Champagne Venom (Orlov Bratva, #1)(86)
I grimace. “It… happened fast.”
“So fast that you forgot your family in the process?” she asks, really holding my balls to the fire.
“Though I suppose that wasn’t so difficult, considering you’ve all but cut us out of your life.”
“It has nothing to do with you,” I say irritably. “I’m just –
“Family trumps everything else. Including the Bratva,” she says, refusing to hear my flimsy excuses.
“You may be a don, but before you were that, you were my son. You were Nikita’s brother. Cyrille’s brother-in-law. Ilya’s uncle.”
“I know that.”
“Do you? Because sometimes, I think the moment you put the crown on your head, you forgot who you were before. You’ve lost your way.”
“I didn’t lose my way,” I lash out with a ferocity that surprises even me. “I lost my brother.”
She doesn’t blink in the face of my rage and my grief. She just says in a soft voice, too sympathetic by miles, “I would argue they’re the same thing.”
That gives me pause. Because she isn’t wrong. Maksim was always meant to lead; I was supposed to stand by his side. When he died, I had to pick up his yoke and a lifetime of responsibility I never asked for.
The crown isn’t just heavy on my head—it’s fucking crushing me.
“Don’t keep my wife out too long,” I tell her flatly. “She’s pregnant.
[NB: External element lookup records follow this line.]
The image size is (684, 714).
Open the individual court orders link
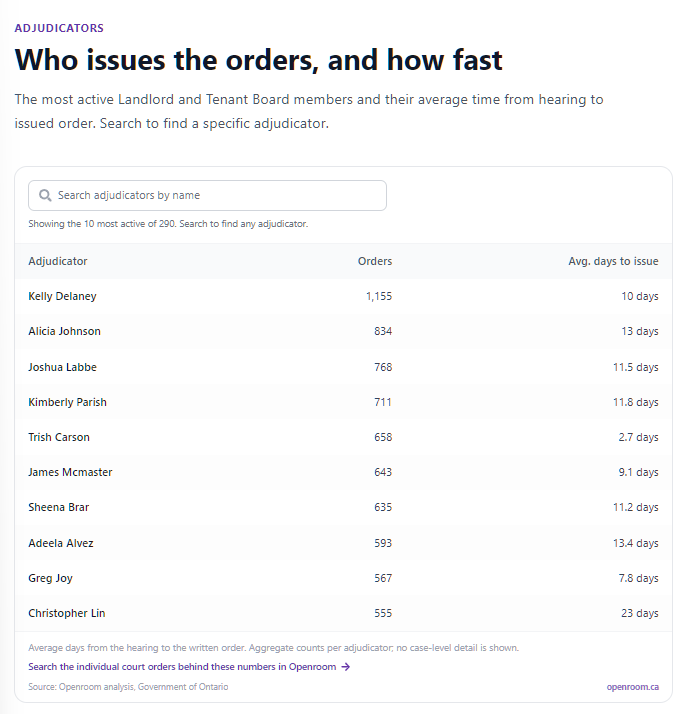[189, 667]
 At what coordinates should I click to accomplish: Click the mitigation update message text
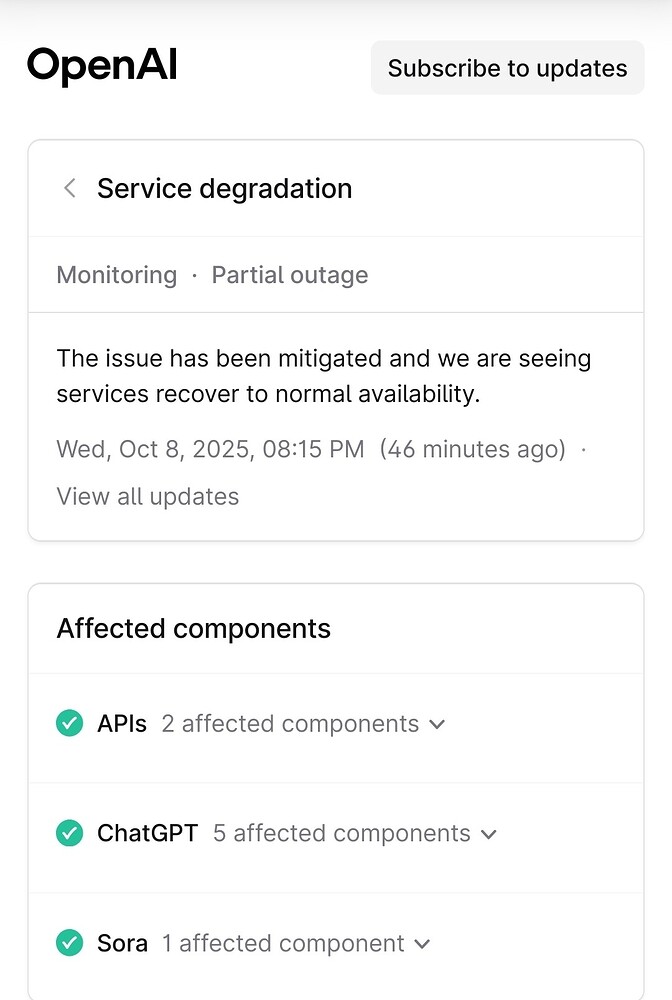point(323,375)

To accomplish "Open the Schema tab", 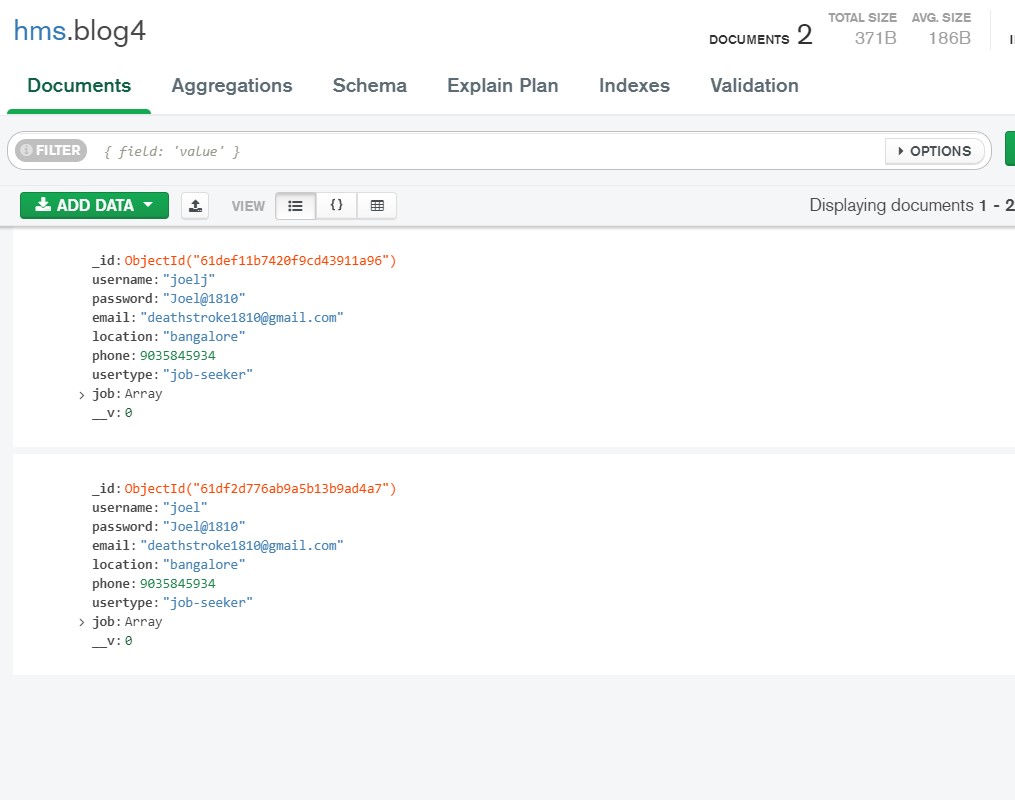I will [x=369, y=86].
She needs to rest.”
“I don’t intend on tiring her out.”
“And Konstantin will accompany you.”
“You don’t trust my guards?” she asks.
Mom has had the same guards for years. They’re loyal, but aging. The only reason they still protect her is because she refuses to let me fire them. She said she’d rehire them with her own money if I let any of them go.
“Paige needs all the protection I can offer.”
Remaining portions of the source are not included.